Reviewed by Alex SmithMay 3 2022
According to a new study, there was a period of accelerated global climate change in an ice-capped world about 304 million years ago, similar to the present. In just 300,000 years, carbon dioxide levels in the air doubled, biodiversity declined at sea and on land, and oceans turned anoxic.
Image Credit: University of California, Davis.
It was one of the fastest warming events in Earth’s history.
Isabel Montañez, Distinguished Professor, Department of Earth and Planetary Sciences, University of California, Davis
Although numerous other “hyperthermal,” or accelerated warming events, have been recorded throughout Earth’s history, this is the first detected in an icehouse Earth, when the planet had glaciers and ice caps, akin to the present.
It reveals that an icehouse climate may be more sensitive to variations in carbon dioxide (CO2) levels in the air than warmer environments when the levels of CO2 are already higher. The study has been published in the May 2nd issue of the journal Proceedings of the National Academy of Sciences.
Montañez’s laboratory has explored the period between 300 million and 260 million years ago when the climate of Earth changed from a glacial icehouse to a hot, ice-free greenhouse. In 2007, they demonstrated that the climate oscillated back and forth numerous times during this period.
In recent times, Montañez’s team and others were able to narrow down to a transition 304 million years ago, the Kasimovian–Gzhelian boundary (KGB). They used numerous proxies such as carbon isotopes and trace elements from plant fossils and rocks, modeling to estimate CO2 in the air at the time.
The team estimates that approximately 9,000 gigatons of carbon were emitted into the air just before the KGB.
We don’t have a rate, but it was one of the fastest in Earth’s history.
Isabel Montañez, Distinguished Professor, Department of Earth and Planetary Sciences, University of California, Davis
That doubled CO2 levels in the air from around 350 parts per million, comparable to contemporary pre-industrial levels, to around 700 ppm.
Deep Ocean Dead Zones
Marine anoxia, or a decline in dissolved oxygen in the ocean, is one of the repercussions of global warming. Melting ice caps discharge fresh water onto the ocean surface, forming an obstacle to deep water circulation and hindering oxygen supply. Without oxygen, aquatic life dies.

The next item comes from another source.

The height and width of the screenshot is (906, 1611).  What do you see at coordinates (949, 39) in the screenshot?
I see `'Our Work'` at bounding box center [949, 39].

Insufficient oxygen affects uranium isotopes fused into rocks developing on the ocean floor. By quantifying uranium isotopes in carbonate rocks in modern China, the scientists could obtain a proxy for the quantity of oxygen — or absence of it — in the ocean when those rocks were formed.
The team has reported that approximately 23% of the ocean’s floor around the world became anoxic dead regions. That matches with other studies demonstrating big losses in biodiversity at sea and on land, simultaneously.
The impact of carbon release on marine anoxia was considerably greater than that observed in other studies of accelerated warming during “greenhouse” conditions. That may be due to the baseline level of CO2 in the atmosphere being already a lot higher.
If you raised CO2 by the same amount in a greenhouse world, there isn’t much effect, but icehouses seem to be much more sensitive to change and marine anoxia.
Isabel Montañez, Distinguished Professor, Department of Earth and Planetary Sciences, University of California, Davis
The enormous carbon release may have been activated by volcanic eruptions that ripped through carboniferous coal beds, Montañez explained. The eruptions would also have triggered fires, and warming may have melted permafrost, causing the release of additional organic carbon.
Montañez is a co-corresponding author on the paper along with Jitao Chen, formerly a postdoctoral scholar at UC Davis and currently at the Nanjing Institute of Geology and Palaeontology, China, and Xiang-dong Wang, Nanjing University, China.
Additional co-authors include Shuang Zhang, Texas A&M University; Terry Isson, Sofia Rauzi, and Kierstin Daviau, University of Waikato, New Zealand; Le Yao, Yu-ping Qi, and Yue Wang, Nanjing Institute of Geology and Palaeontology; Sophia Macarewich and Christopher Poulsen, University of Michigan, Ann Arbor; Noah Planavsky, Yale University; Feifei Zhang, Jun-xuan Fan, and Shu-zhong Shen, Nanjing University; and Ariel Anbar, Arizona State University.
The study received support from the National Natural Science Foundation of China, the U.S. National Science Foundation, and the Chinese Academy of Sciences.
Journal Reference:
Chen, J., et al. (2022) Marine anoxia linked to abrupt global warming during Earth’s penultimate icehouse. Proceedings of the National Academy of Sciences. doi.org/10.1073/pnas.2115231119.